Not that the idea of creation can be immediately perceived in the idea of God, which has been shown to be impossible; but that it can be perceived in the idea of God by the medium of the knowledge of finite existences given to the intellect together with the knowledge of infinite being, in the [{2}] primitive intuition. When the idea of infinite being is fully explicated and demonstrated in the perfect conception of God, the existence of real entities which are not God, and therefore not included in necessary being, being known, the relation of these things extrinsic to the being of God, to the being of God itself, becomes evident in the idea of God. It is evident that they have no necessary self-existence either out of the divine being or in the divine being, and therefore have been brought out of nonentity into entity by the act of God.

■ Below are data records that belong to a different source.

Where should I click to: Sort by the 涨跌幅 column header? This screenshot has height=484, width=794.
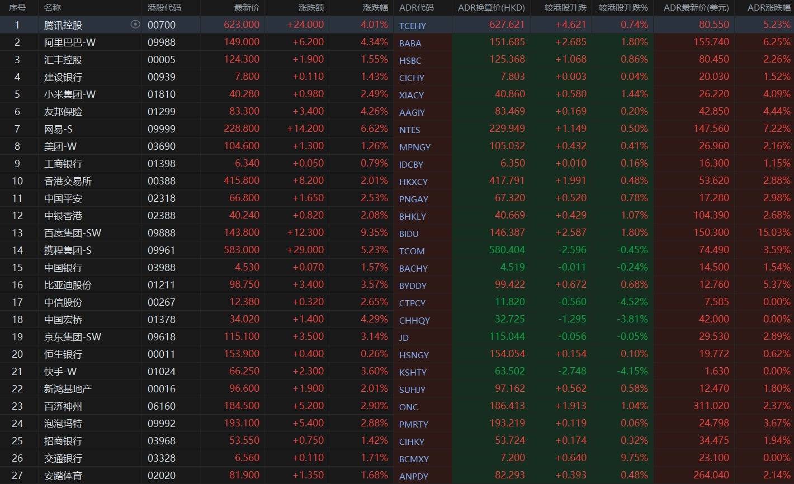point(375,8)
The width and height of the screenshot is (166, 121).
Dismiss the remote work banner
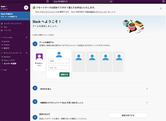pyautogui.click(x=161, y=8)
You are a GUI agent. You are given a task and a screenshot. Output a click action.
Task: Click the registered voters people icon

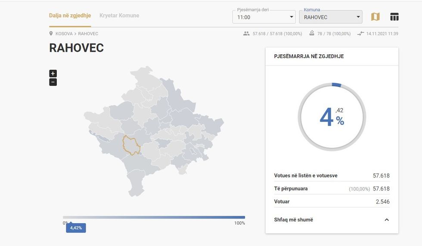(x=246, y=34)
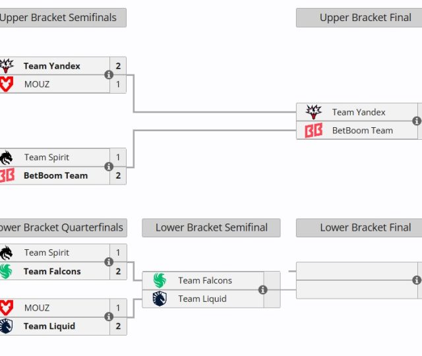Click the Team Liquid logo in Lower Bracket Semifinal
The width and height of the screenshot is (422, 356).
coord(160,299)
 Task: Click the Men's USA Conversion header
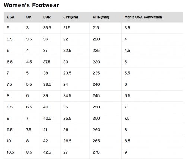click(x=143, y=17)
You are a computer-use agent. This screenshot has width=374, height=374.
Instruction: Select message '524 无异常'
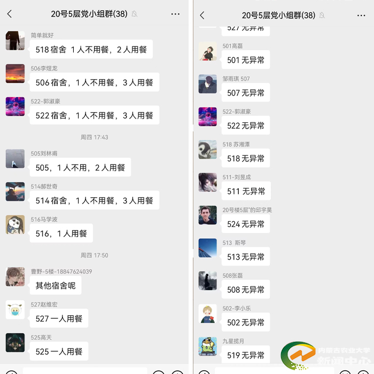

This creative act of God is that by which he reduces possibility to actuality. It is evident that this possibility of creation, or creability of finite existences extrinsic to the divine essence, is necessary and eternal. For God could not think of doing that which he does not think as possible, and his thoughts are eternal. The thought or idea of creation is therefore eternal in the divine mind. It is a divine and eternal archetype or ideal, which the externised, concrete reality copies and represents. The divine essence is the complete and adequate object of the divine contemplation.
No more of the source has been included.